Directions for this task: Find every line in the records below that holds the word "each" and copy it.

Input for this task:
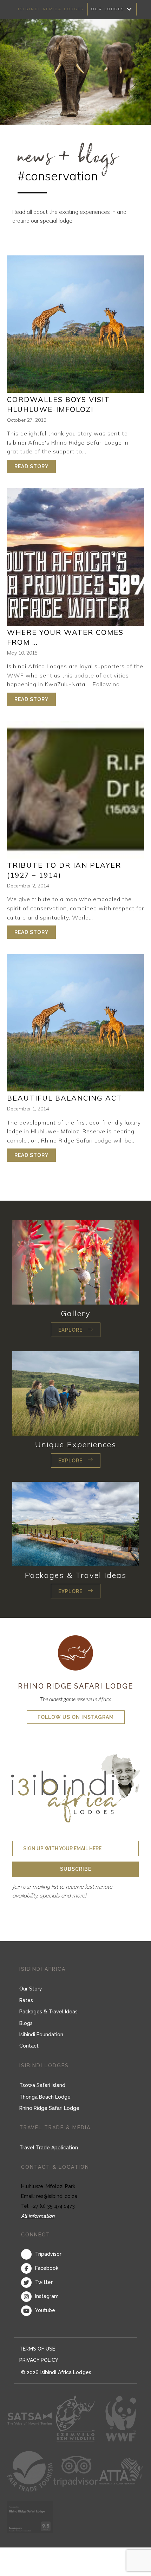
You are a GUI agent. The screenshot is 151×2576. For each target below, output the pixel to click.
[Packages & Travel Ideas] (75, 1523)
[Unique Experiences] (75, 1392)
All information (37, 2216)
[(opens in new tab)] (75, 1652)
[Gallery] (75, 1261)
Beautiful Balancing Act (64, 1098)
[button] (75, 1330)
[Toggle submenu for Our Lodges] (129, 9)
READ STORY (35, 466)
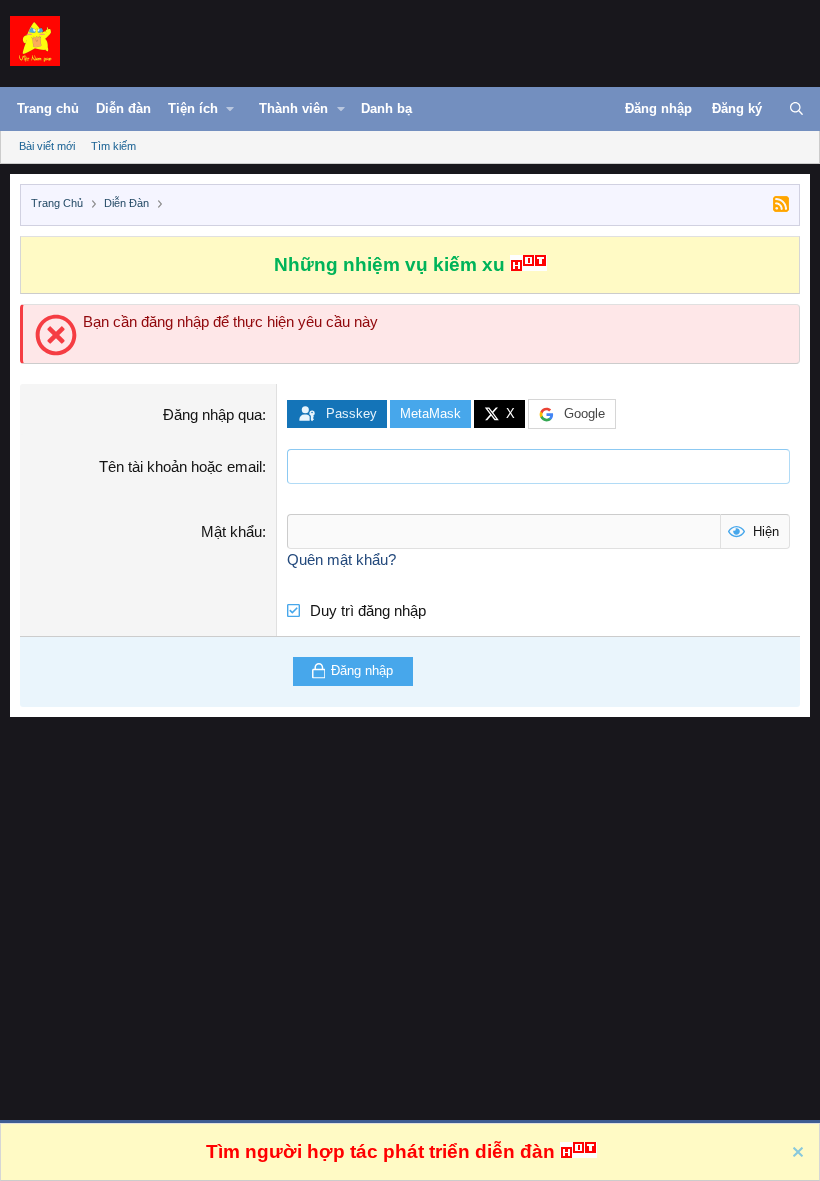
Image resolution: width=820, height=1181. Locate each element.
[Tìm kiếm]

Solution for this problem:
You are a GUI agent. The screenshot is 151×2576. For each target below, output the pixel to click.
Image resolution: width=820, height=1181. Locate each element.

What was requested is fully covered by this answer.